## Exercise requirements
Rewrite the records below with "profile" changed to "account" and nothing else altered, and leave the pictures out.

:::::

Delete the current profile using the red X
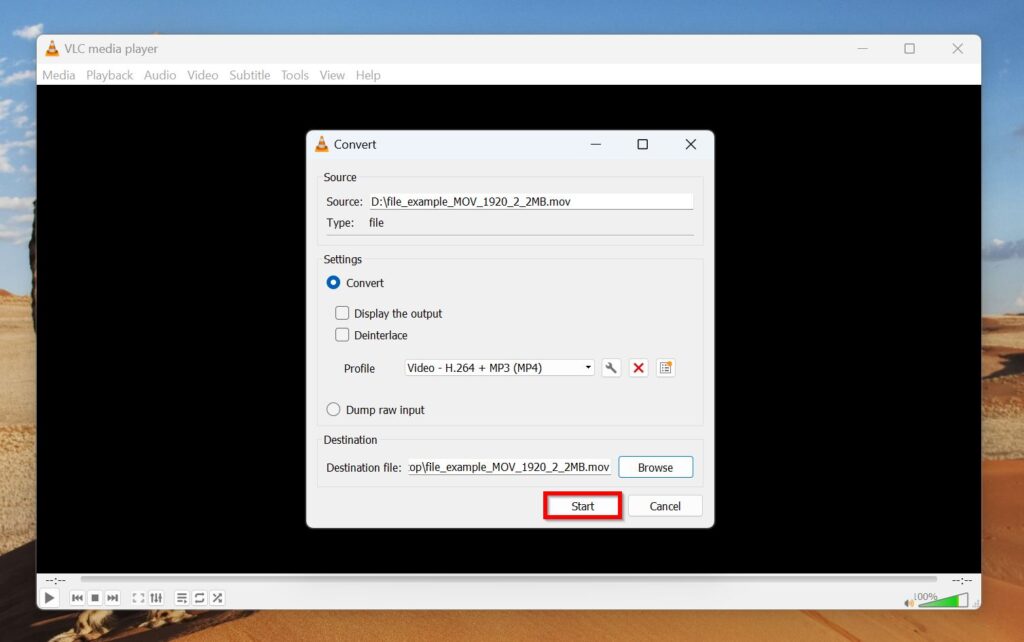 click(639, 367)
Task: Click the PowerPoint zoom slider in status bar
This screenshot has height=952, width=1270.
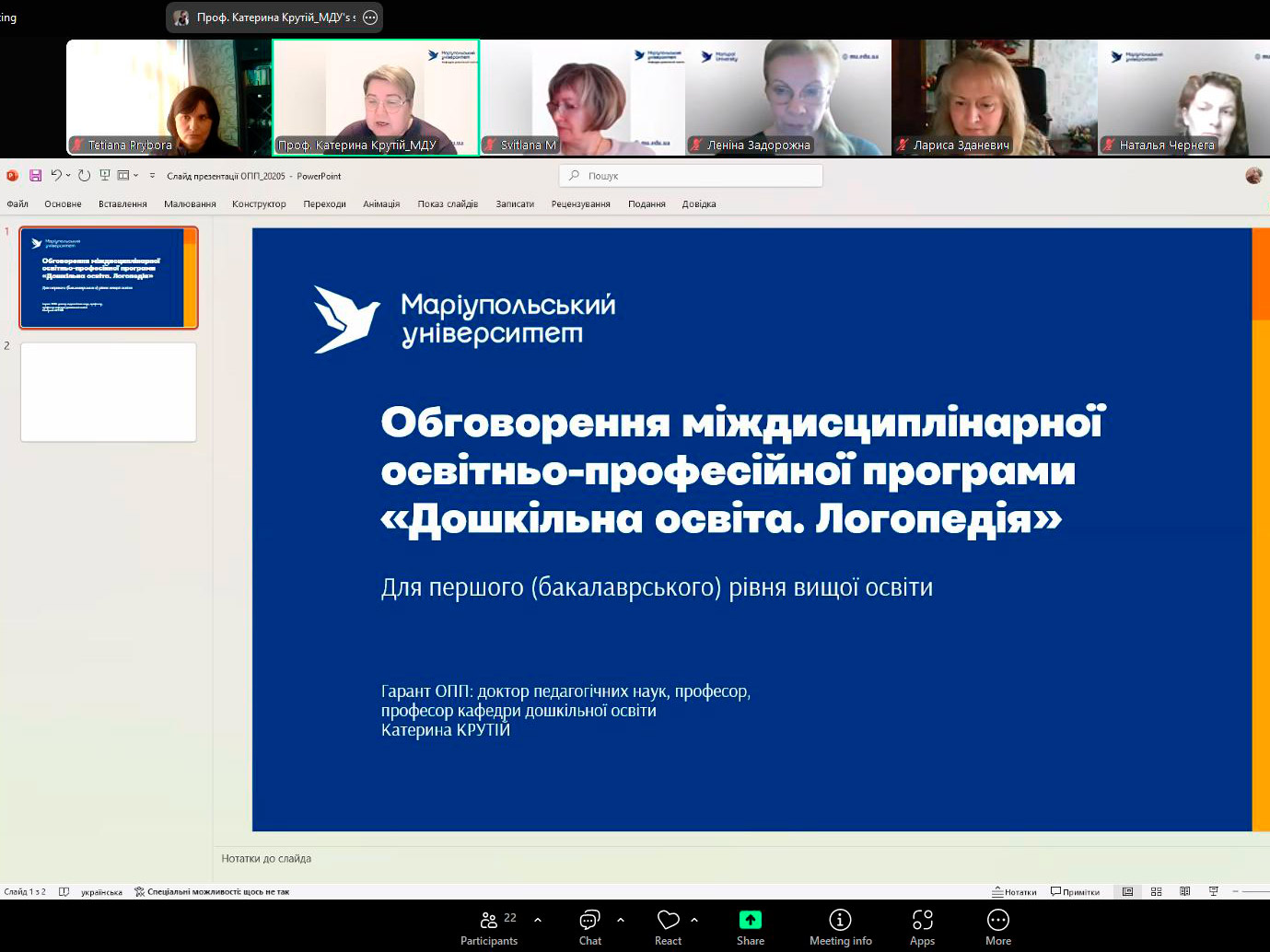Action: (1253, 892)
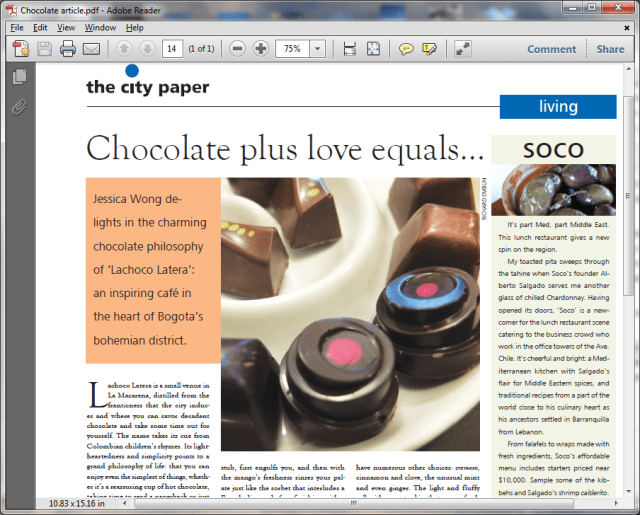
Task: Open the Window menu
Action: pyautogui.click(x=100, y=27)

:::::

## Written reply
Delete the current account using the red X
 click(639, 367)
Task: Click the PowerPoint zoom slider in status bar
This screenshot has height=952, width=1270.
Action: (1253, 892)
Task: Open the Window menu
Action: pyautogui.click(x=100, y=27)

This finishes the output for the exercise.